→ **Texto proporcionado**:
Nuestro ensayista sabe que el niño: “Necesita libros que lo ayuden a comprender los problemas de su edad, pero esos libros aun cuando evoquen el pasado siguen estando para él ligados al porvenir, a su propio porvenir, conservan un rasgo anticipatorio […] Y concluye, con algo que debería llamar a reflexión a los autores y editores de tanto libro empeñado en exponer, sin la mediación estética necesaria, los más graves problemas del individuo y la sociedad: Los auténticos clásicos para niños y jóvenes: todos, incluidos los más dramáticos, tienen algún oasis de alegría y de distensión y son decididamente optimistas. La emoción o el humor de que están cargados desempeñan en definitiva el papel de técnicas “catárticas”, gracias a la cuales el joven lector logra superar las “crisis” de su evolución. [Idem; 148].
Cuando todavía no había desarrollado sus tipologías específicas, la novela infanto-juvenil no presentaba mayores pecularidades que la moderación en la representación de sentimientos y situaciones y una menor complejidad de los procedimientos formales. El primer elemento distintivo de la narrativa infantil es el valor formativo de las experiencias vividas por el héroe (el lector ha de formarse en el ejemplo y por admiración de los protagonistas, en vez de aprender directamente del texto, como en las historias ramplonamente educativas y moralizantes que dominaron el siglo XVIII y principios del XIX), un personaje suficientemente joven como para que el destinatario pueda identificarse con él. Julio Verne, sin embargo, utiliza pocos protagonistas no adultos, incluso en las novelas donde se dirige consciente y explícitamente a los chicos. Bien recuerdo mi adolescente indignación al verle calificar de “joven” al treintañero héroe de Los 500 millones de la Begún.





CRITERIOS DE SELECCION

Los panteones de clásicos se presentan en forma de repertorios, estudios, compilaciones de trozos escogidos y colecciones editoriales, así como encuestas entre especialistas y testimonios de autores. Todo ello con la finalidad de seleccionar y promover lo mejor de la literatura concebida para chicos o consumible por ellos, siguiendo dos principios consensuales: su “probada eficacia” en el tiempo y sus valores humanos y trascendentes.

Algunos clásicos necesitan del estímulo de un aniversario cerrado o de una versión cinematográfica para despertar del  “sueño de los justos”, pero otros se re editan de manera continua y pueden superponerse diversas versiones: en ediciones anotadas e integrales, condensadas o reducidas a una selección de episodios, re ilustradas o en adaptación dentro de su propio género o a otros: álbumes ilustrados, historietas, teatro…

La escuela es la principal acuñadora y conservadora  de clásicos, pero como la literatura infantil propiamente dicha tardó en conseguir la aceptación de la institución (por cada clásico infantil, los escolares disponen de un montón de epónimos ejemplos de la literatura llamada “general”), se ha debido esperar a las últimas décadas para ver propuesta la lectura integral de libros infantiles (clásicos o no) en las aulas.

→ **Datos de origen**:
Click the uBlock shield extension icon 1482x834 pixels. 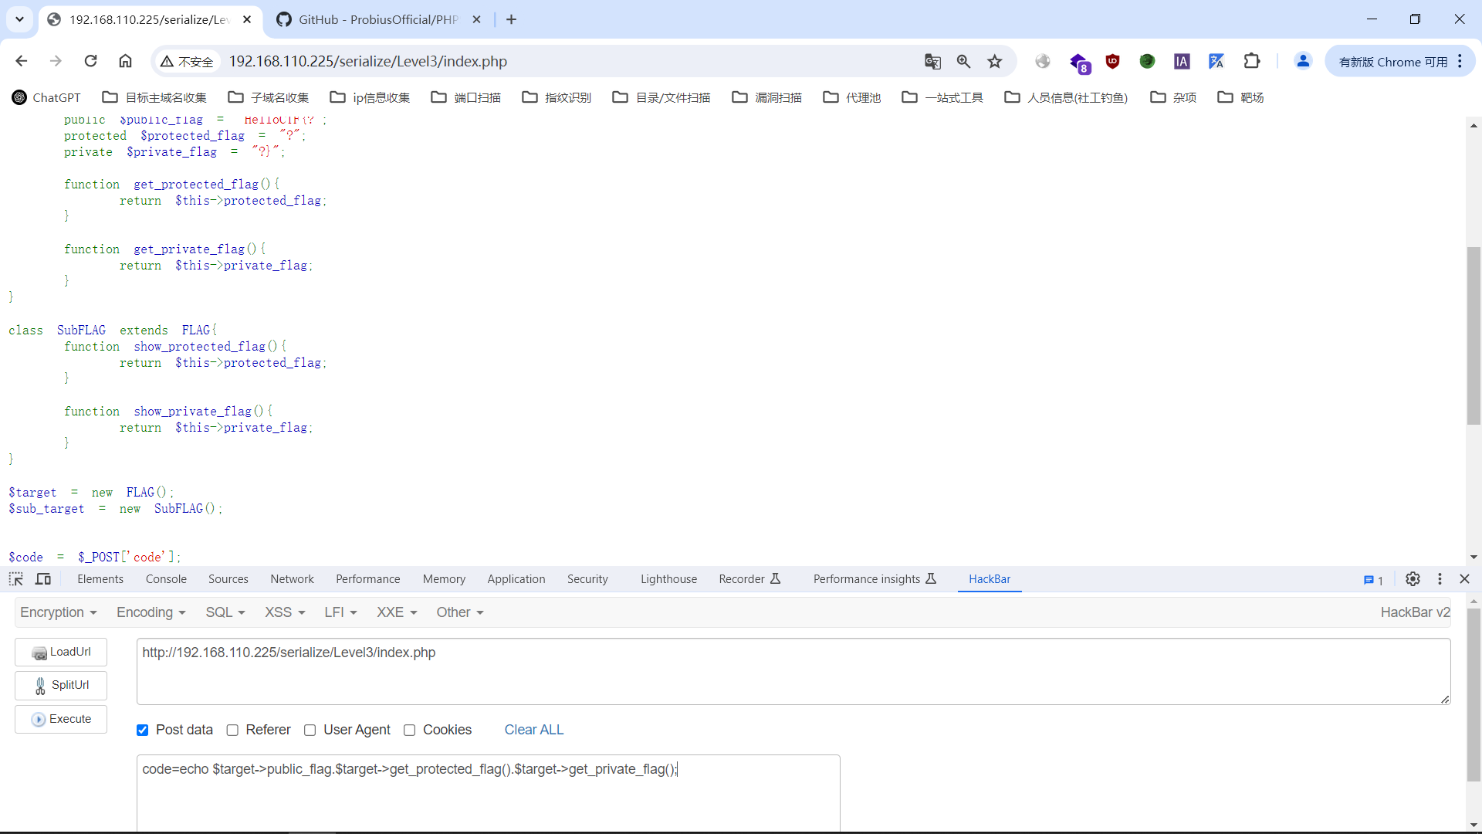click(1112, 62)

→ **Tareas por realizar**:
a - Resume en dos oraciones el texto sobre los clásicos de la literatura infantil.
b - Según el texto sobre los clásicos de la literatura infantil, ¿cuáles son los dos principios consensuales que siguen los panteones de clásicos al seleccionar y promover obras?
c - Por favor, prosigue el texto sobre los clásicos de la literatura infantil a partir de su última oración.
El material no hace falta para resolver ninguna de estas tareas.

→ **Lista de respuestas**:
a - Los auténticos clásicos para niños y jóvenes, incluso los más dramáticos, tienen algún oasis de alegría y son optimistas, y el primer rasgo distintivo de la narrativa infantil es el valor formativo de las experiencias de un héroe lo bastante joven para que el lector se identifique con él. La escuela es la principal acuñadora y conservadora de clásicos, aunque solo en las últimas décadas se ha propuesto la lectura integral de libros infantiles en las aulas.

b - Su "probada eficacia" en el tiempo y sus valores humanos y trascendentes.

c -
Alain Viala [Op.Cit.] ya advertía que: “en la práctica, son tratados como clásicos los autores y obras de carácter consensual (lo que es lógico, en la lógica institucional).  Uno se espera que el tratamiento que enlaza en el mismo destino a Baudelaire, Molière y hasta Voltaire, tienda a aplanar las distinciones entre movimientos literarios […] la escuela iguala las “escuelas literarias” diferentes o rivales”. E insiste en cómo el proceso de canonización reformatea libros y autores, eligiendo ciertos aspectos y disimulando o extirpando asperidades.

Si aplicamos las consideraciones del especialista galo (centrado en la literatura francesa para adultos) a nuestro campo,  notaremos que de Lewis Carroll se oculta su sospechosa pasión por las niñas, de Horacio Quiroga sus neurosis, de Oscar Wilde su homosexualidad… Como mínimo se tiende a tornar insípidas figuras complejas como Road Dahl, quien no era en absoluto el Gigante Bonachón de uno de sus más famosos cuentos.

Los clásicos son generalmente libros de otra época y su prestigio se incrementa a medida que más años los separan de nosotros, pero paulatinamente se han venido incorporando nuevos títulos al canon. Fuente notoria de estos nuevos modelos son los premios (incluso cuando éstos no estén libres de polémica), particularmente aquellos que reconocen el conjunto de una obra  y tienen alcance internacional. El Premio Andersen de la Organización Internacional del Libro Infantil y Juvenil (IBBY), fundado en 1956,  ha elevado a varios de sus galardonados en las primeras décadas (Astrid Lindgren, Erich Kästner, Tove Jansson, Gianni Rodari, Maurice Sendak, María Gripe…) a la calidad de clásicos vivos.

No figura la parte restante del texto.